In the name of the greatest people that have ever trod this earth, we draw the line in the dust and toss the gauntlet before the feet of gun violence, and we say gun control now, gun control tomorrow, gun control forever.
The quote above is actually a paraphrase of a line in the 1963 inaugural address of the late Alabama Gov. George Corley Wallace (D-AL). Wallace was talking about the segregation of the races. The absolutism shown by the District of Columbia on the matter of the right to keep and bear arms is strikingly similar to that of Wallace on race. However, unlike Wallace who publicly recanted his racist and segregationist positions, the District of Columbia Council shows no such inclination towards the Second Amendment and the right to keep and bear arms. Thus, it was no surprise that DC filed for an en banc hearing of the Wrenn decision which invalidated their “good reason” requirement for a carry permit.

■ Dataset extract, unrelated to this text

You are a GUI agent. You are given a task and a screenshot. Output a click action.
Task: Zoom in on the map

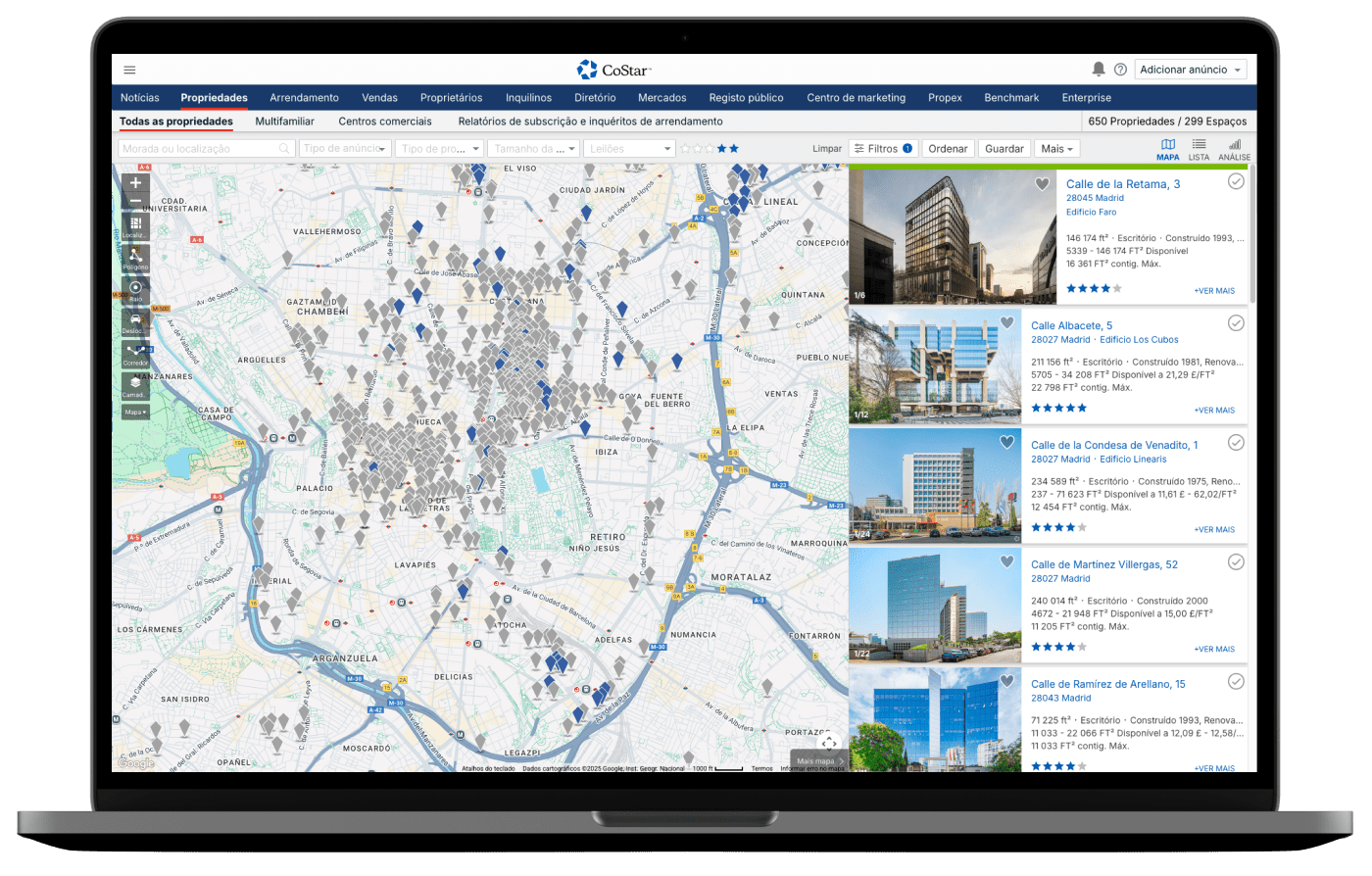click(135, 182)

The brief filed yesterday requesting an en banc rehearing attacks the majority decision on two fronts. First, they argue that they are a special place that is entirely urban and that contains many sensitive places like foreign embassies. They argue that the majority ignored the special needs of such a locale and then contend that their “good reason” may-issue carry law helps reduce crime and save lives. They cite a pantheon of anti-Second Amendment academics ranging from Saul Cornell to John Donohue as their evidence for this contention. They especially rely on the latter and ignore the criticism of his work due to “synthetic statistics”.
The second front of their attack on the majority decision is to say that it ignored historical precedent and the two-step process established in Heller I.
Rather than follow this well-worn path, the panel majority failed to conduct its own historical analysis at the first step, instead drawing assumptions from
Heller I’s historical analysis. Op. 14-17. And then the panel majority did not even proceed to the second step of the Second Amendment inquiry, mistakenly finding the District’s law categorically unconstitutional. Op. 25-29. These missteps departed from established precedent and warrant en banc review.
In this second front they also point out binding precedents in other circuits such as Kachalsky in the 2nd and Peruta in the 9th which ruled against shall-issue carry in the former or any carry in the latter. As to the 7th Circuit and the twin cases of Moore v. Madigan and Shepard v. Madigan which did find a right to carry outside the home, they cherry-picked from that decision.
Even if Heller I’s historical analysis did imply something about the scope of public carry in general, it did not hold anything about whether the pre-existing
right codified in the Second Amendment included a right to publicly carry firearms on crowded city streets in the nation’s capital with no particularized self-defense reason―let alone do so clearly enough to warrant the entry of judgment on appeal from a preliminary-injunction ruling. This Court should grant en banc review to correct the error and consider the District’s law using the appropriate analysis dictated by Heller I, II, and III.
It is a toss-up to whether they will be granted the rehearing and also a toss-up on what the full panel of judges on the DC Circuit might decide. Given former President Obama’s stacking of the DC Circuit, we could very well see a decision like that of the 9th Circuit in Peruta where a win was nullified.
The Second Amendment Foundation, which is an organization plaintiff in the case, released a statement yesterday regarding the petition for an en banc rehearing. Quoting Alan Gottlieb, it said, in part:
“The Second Amendment Foundation expected the City of Washington, DC to file this appeal in an attempt to try to overturn our court victory that said their virtual ban on the right to carry a firearm for self-protection was unconstitutional,” said SAF founder and Executive Vice President Alan M. Gottlieb.
SAF has been battling the city over this issue for some time. The city has strenuously resisted these legal efforts, arguing in its latest petition that the city is “unique” because of its dense population that includes “thousands of high-ranking federal officials and international diplomats.” But earlier this summer, the District Court of Appeals majority opinion is that the “good reason” restriction violates the Second Amendment rights of citizens living in the district.
“They have no intention of complying with any court decision that supports the right to keep and bear arms,” Gottlieb said. “It took the Heller decision to force them to allow a gun in your own home for self-defense. It took the Palmer decision, another SAF case, to force them to repeal their total ban on carry and now they are kicking and screaming about losing the Wrenn decision.”
Gottlieb maintains that even if the District is “unique,” the citizens living there still retain their right to keep and bear arms under the Second Amendment. The city’s “good reason” requirement makes it far too easy to deny all but a few people their rights on the flimsy grounds that average citizens never have a good enough reason. The court recognized this problem and ruled against the District’s requirement, he noted.
“Municipal stubbornness cannot be allowed to outweigh the constitution,” Gottlieb said. “A civil right should not be subject to bureaucratic neurosis.”
I like that last line – a civil right should not be subject to bureaucratic neurosis.